Significant progress has been made in curbing poverty at the global level, but the rapid escalation of climate change could force developing regions to take two steps backwards. A World Bank report says as many as 100 million people could be pushed back into poverty by 2030 if no measures are taken, i.e. we go about business as usual.
Drawing the line
It’s easy to spot poverty anywhere in the world, whether it’s indebted residents of trailer parks in Washington, US or the slums of Mumbai, India. However, poverty is defined differently in different parts of the world In the US, the poverty line is drawn at $11,490 of income per year for a one-person household, or just over $30 a day. That, of course, can mean a fortune in lower performing economies like those in sub-Saharan Africa or South-East Asia. For practical purposes, the dire poverty line is set at $1.9 a day of consumption, which is a better indicator than income. This figure is the average for the poverty lines in the 15 poorest countries. The dire poverty line used to be set at $1.25 until earlier this year.
Remarkably, this poverty rate has halved worldwide, from 43% in 1990 to 21% in 2010. The number of people living in extreme poverty is likely to fall for the first time below 10% of the world’s population in 2015, says the World Bank. That’s 702 million people, down from 902 million people or 12.8% of the global population in 2012.
Clearly, we’re on the right track. However, since much of this progress can be attributed to individual economic growth across developing nations (Between 1981 and 2001 China lifted 680m people out of poverty), nations need to pay attention to the potential ravages climate change might cause to their economies. Particularly, Sub-Saharan Africa and South Asia are the most vulnerable in this respect since they lack the necessary resources to adapt and protect themselves from climate change related dangers like increased droughts, floods and heat waves.
In their report, Shock Waves: Managing the Impacts of Climate Change on Poverty, the Wold Bank argues that “crop yield losses could mean that food prices would be 12 percent higher on average in Sub-Saharan Africa.” In these economies, people spend as much as 60% of their income on food so the steep rise will significantly stress their lives.
“This report sends a clear message that ending poverty will not be possible unless we take strong action to reduce the threat of climate change on poor people and dramatically reduce harmful emissions,” said World Bank Group President Jim Yong Kim.
“Climate change hits the poorest the hardest, and our challenge now is to protect tens of millions of people from falling into extreme poverty because of a changing climate,” Yong Kim added.
The report’s authors used data from household surveys made in 92 countries, combined with the most recent climate change model results to assess the kind of impact natural hazards and climate-sensitive diseases might have on food prices, productivity and health.

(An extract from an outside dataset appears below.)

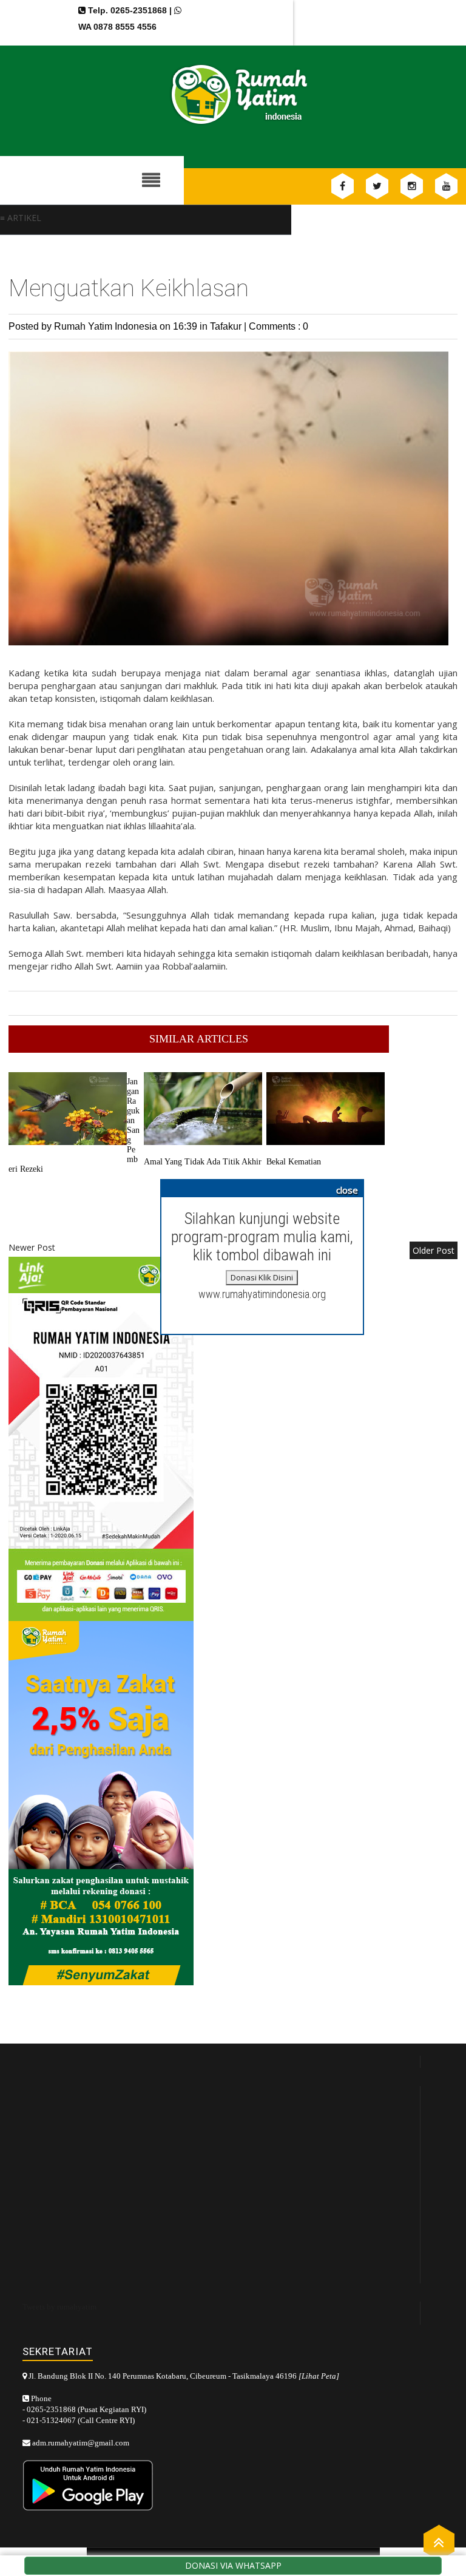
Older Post (433, 1250)
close (347, 1190)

The most vulnerable sector is agriculture, which in most developing countries in the main driver of the economy. Climate change could cause global crop losses of as much as 5 percent by 2030 and 30 percent by 2080. Health problems is considered the second main driver of poverty, according to the report. Warming of 2-3°C could increase the number of people at risk for malaria by up to 5 percent, or more than 150 million more people affected. Along with malaria, diarrhea would become more prevalent, while water will be more scarce amplifying the damage.

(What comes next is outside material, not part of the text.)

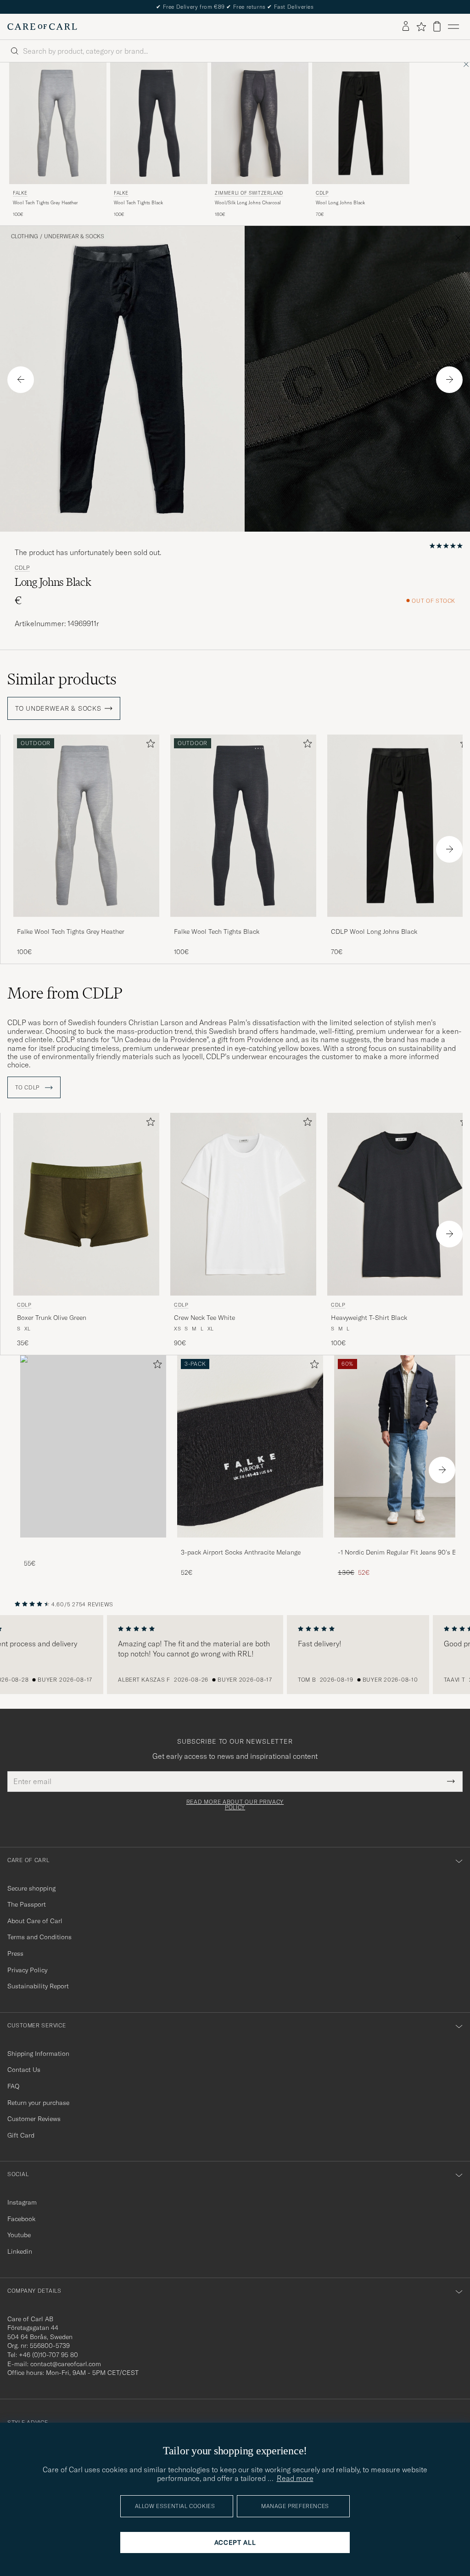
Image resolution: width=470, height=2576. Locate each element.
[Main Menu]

Aside from the grim forecasts, the World Bank report also outlines a couple of success stories. In Kenya, the Hunger Safety Net Program prevented a five percent increase in poverty among beneficiaries following the 2011 drought.
Considering the foreseeable damages at the hand of climate change, the report advises developing nations prepare adaptive measures like dikes and drainage systems and mangrove restoration to deal with flooding, genetically modified crops that are more resistant to droughts, and a shift in land regulations to account for an inevitable rise in sea level. Easier said than done, though. In Sub-Saharan Africa, at least, there are so many armed conflicts and civil unrest (Nigeria, Central African Republic, Uganda’s Lord’s Resistance Army Insugency, Congo’s 20-year-war, Northern Mali Conflict, Somali 25-year-war, South Sudan-Sudan Border Conflict) that it’s virtually impossible that these governments can equip themselves with the necessary infrastructure to provide services to their citizens, let alone adapt to climate change.
In this context, without outside help the forecast of 100 million people pushed back into poverty is a reasonable possibility.